▶ [WORK REQUIRED] Needed from the data below: every line from the one with "The width and" up to and including the one with "Click the lower faded presenter photo", repeated exactly and with nothing else.

▶ [DATA IN THIS EXERCISE]
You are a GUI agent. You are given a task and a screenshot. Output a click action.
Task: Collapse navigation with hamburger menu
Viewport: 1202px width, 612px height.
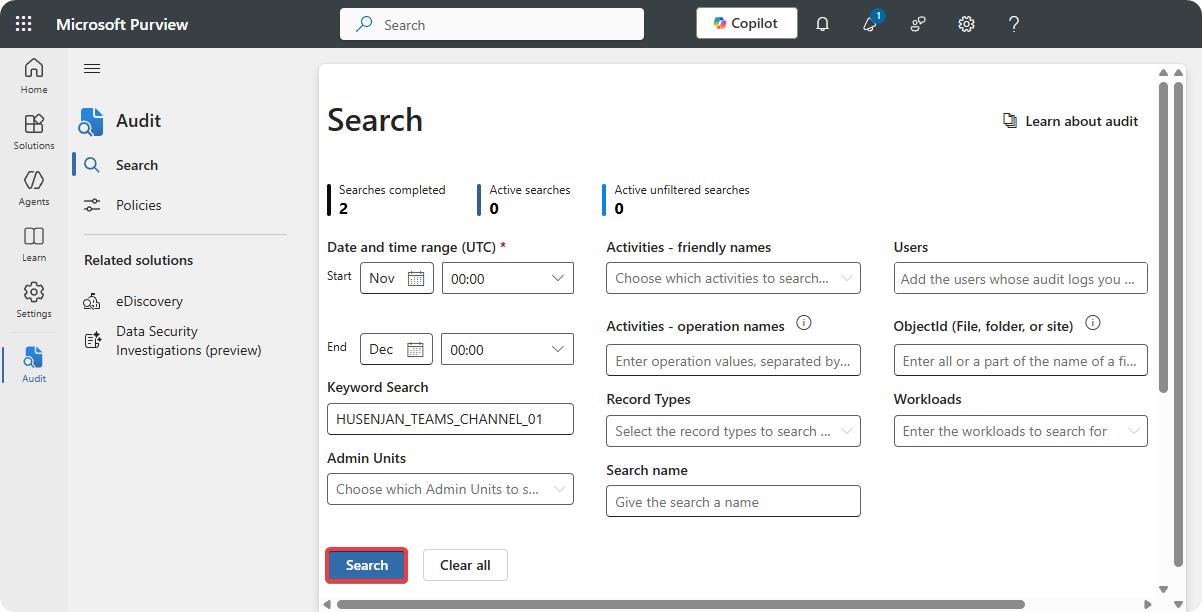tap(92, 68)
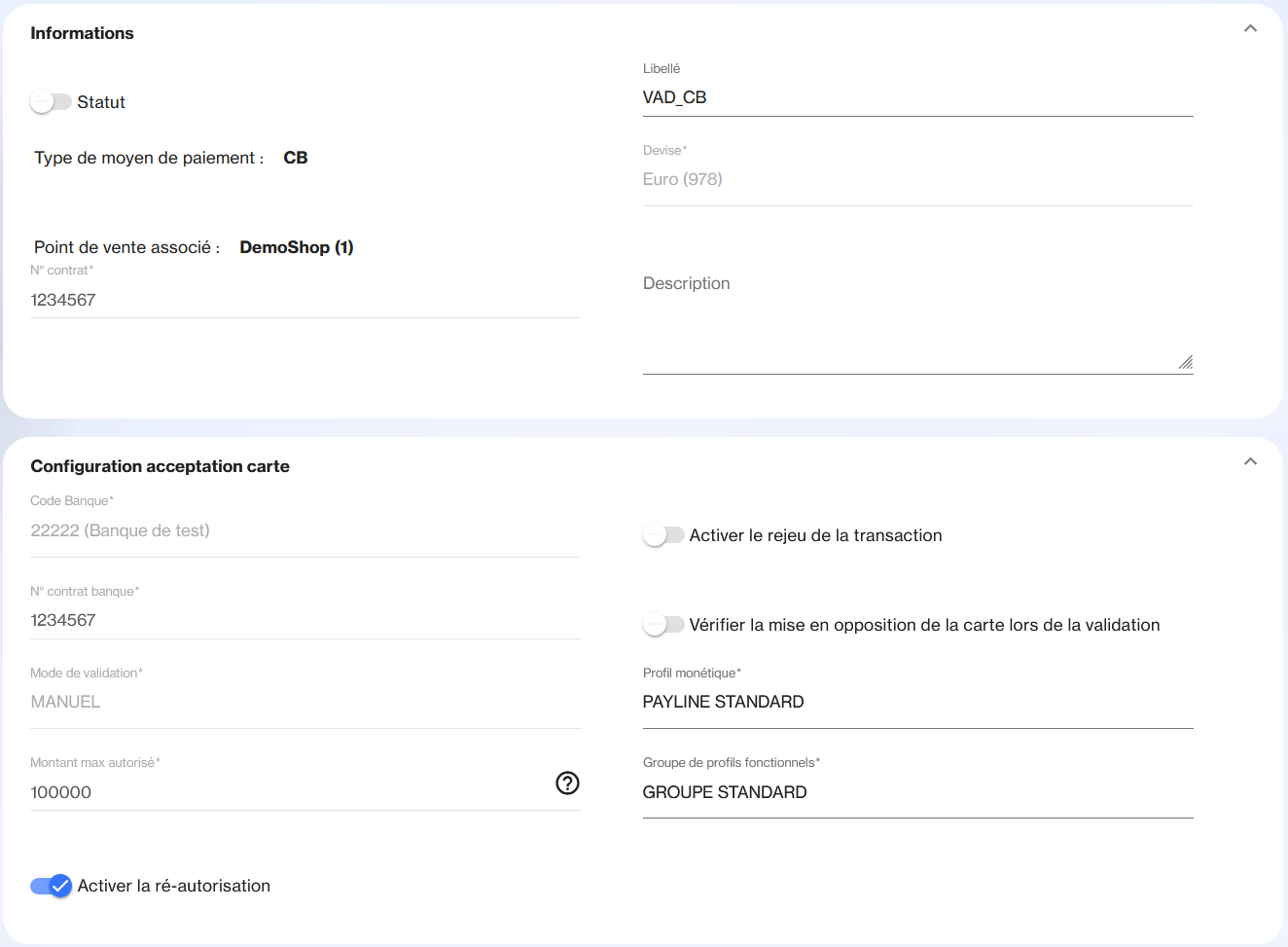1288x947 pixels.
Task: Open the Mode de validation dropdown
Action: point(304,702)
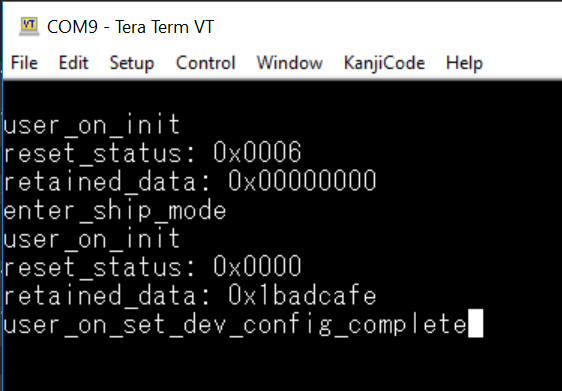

...

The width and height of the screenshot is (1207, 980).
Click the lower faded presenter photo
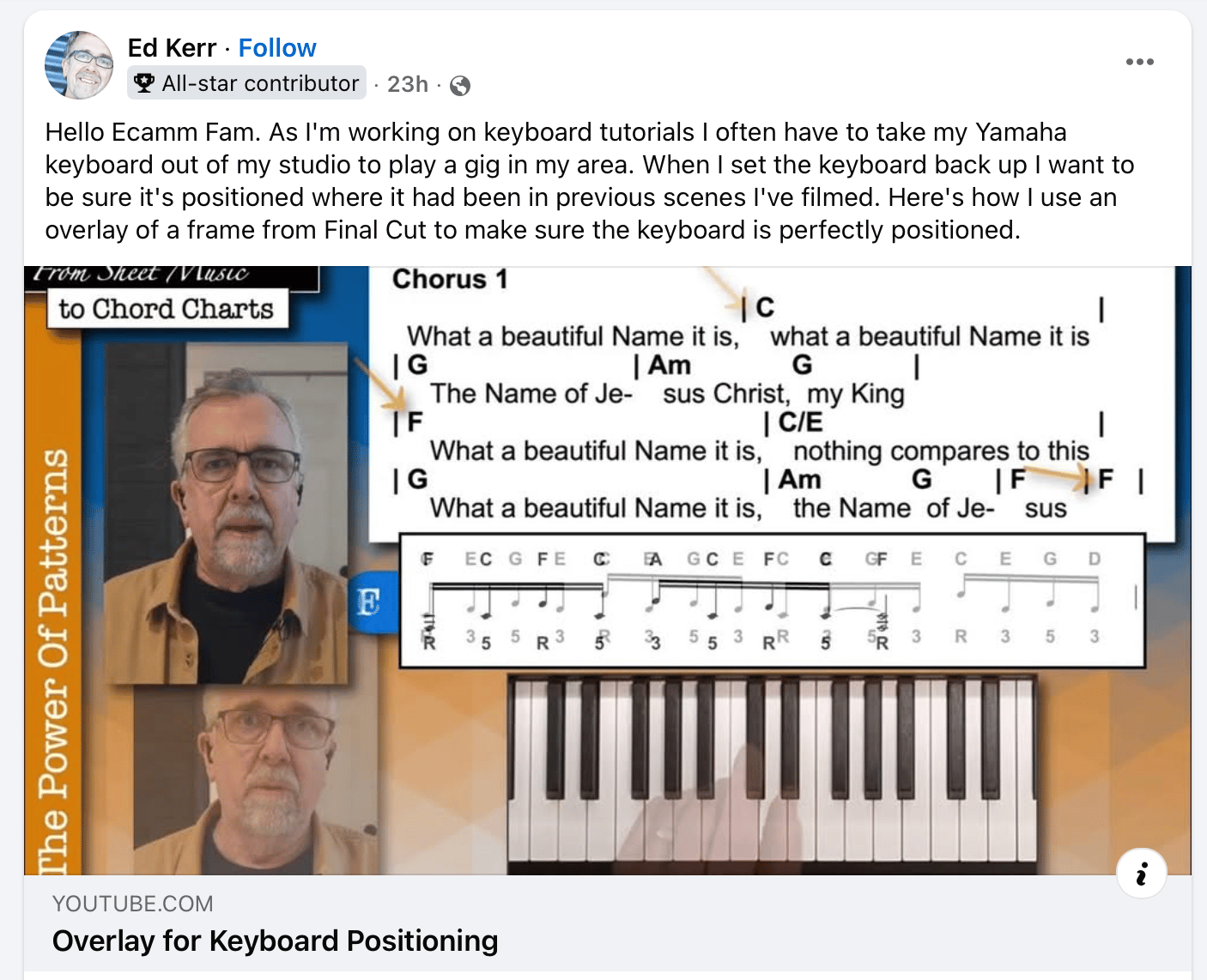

▶ [REPLY]
The width and height of the screenshot is (1207, 980).
Click the lower faded presenter photo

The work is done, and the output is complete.